As I navigate freely between the tripartate design of PECE (Fortun et al. 2018) but predominatly occupying and making decisions in the backend, when I look at this homepage, I am struck by what toxic visualizations we have chosen to privilege and which ones we have chosen to hide. Why privilege essays over artifacts? Why privilege linear time closest to the now over any other organizational method? Why privilege groups over people? Where are the annotations? We could do the work to generate a list of all the ways we privilege certain forms of toxic visualization in PECE over others. But what I am interested in is how my knowledge of the backend--the actual code that makes of PECE as well as the physical/virtual structure of the servers I maintain upon which PECE runs--translates into what I see on screen. What we've decided as a PECE Design Team to visualize is as interesting a question to me as how do I and our developers, who may not work at the mid-level and stage-level of PECE on any routine basis, collaborate "off-stage" to make those visualizations happen. Where do I see our influence shine through to the stage-level? What comes next? I look at the search bar on the top right of the screen, and begin to think again of the code that will one day permit cross-instance searching of artifacts.

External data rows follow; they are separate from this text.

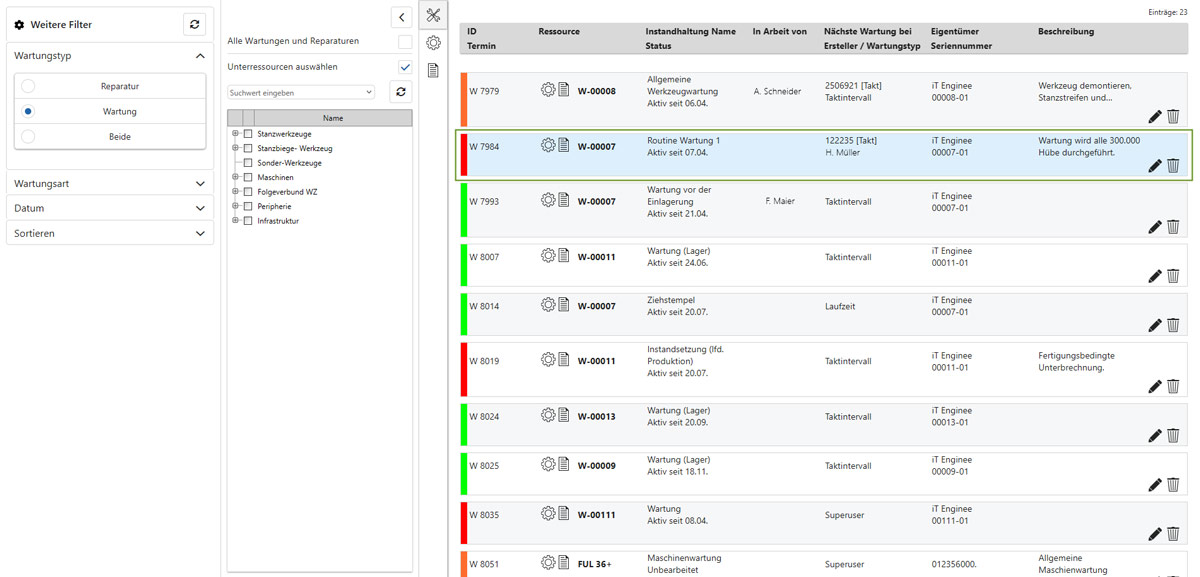Screen dimensions: 1200x577
Task: Uncheck Unterressourcen auswählen checkbox
Action: pyautogui.click(x=404, y=67)
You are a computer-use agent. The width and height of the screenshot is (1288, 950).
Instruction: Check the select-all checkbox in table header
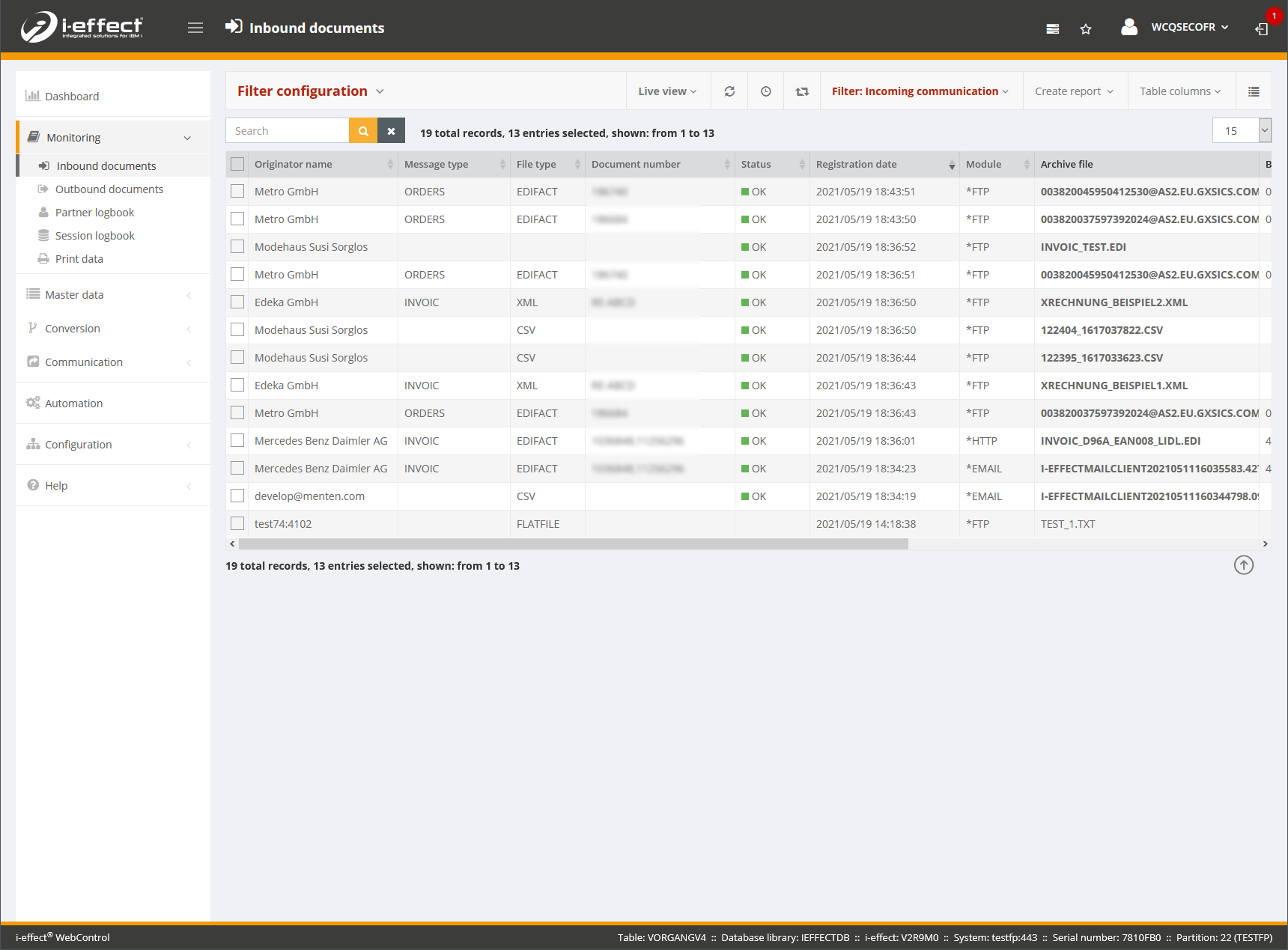point(237,164)
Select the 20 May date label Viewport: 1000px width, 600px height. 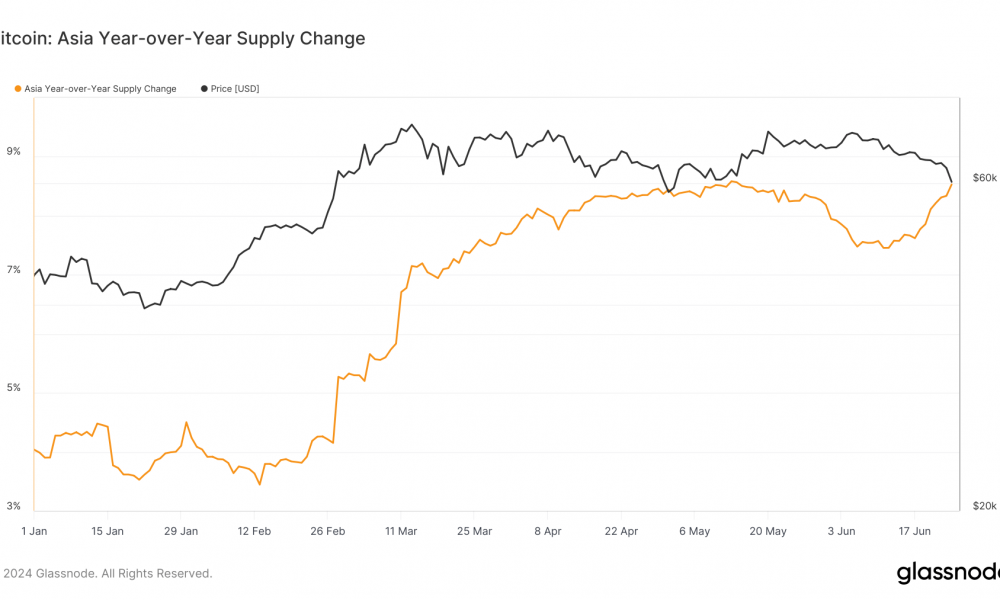768,531
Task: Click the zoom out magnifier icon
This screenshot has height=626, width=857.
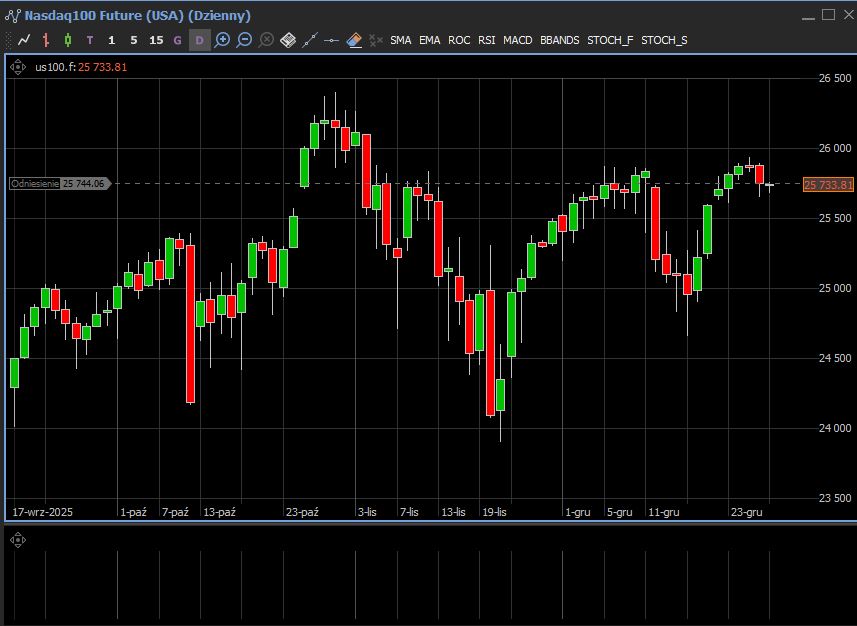Action: 244,40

I become excited over the possibilities these collaborations have produce and will continue to produce. I am excited to see how we can broaden what can be considered a viable visualization within PECE, even if those visualizations ultimately go unused.
And it comes with a little bit of humor. Before settling on Drupal as our content management system. PECE used Plone. One of the primary reasons for leaving Plone was because Plone enforced a rigid organizational hierarchy, whereas Drupal allows for free-form organization through tags. But yet, the physical structure of the backend is nothing but rigid organizational hierarchies--and thus through no fault of PECE's own, I can still see the warts of decisions past. And I can see them on the hompage too.
And it also comes with a need to be attentive to care. Because how we visualize (toxic) subjects can themselves be a visualized (toxic) subject. And so this image reminds me both of the care that we have taken to produce what is visualized and the care that we will continue to value as we further refine PECE, whether that's as a researcher working solely at the frontend or a developer working solely in the backend, or someone who can navigate the many interlocked scales of PECE.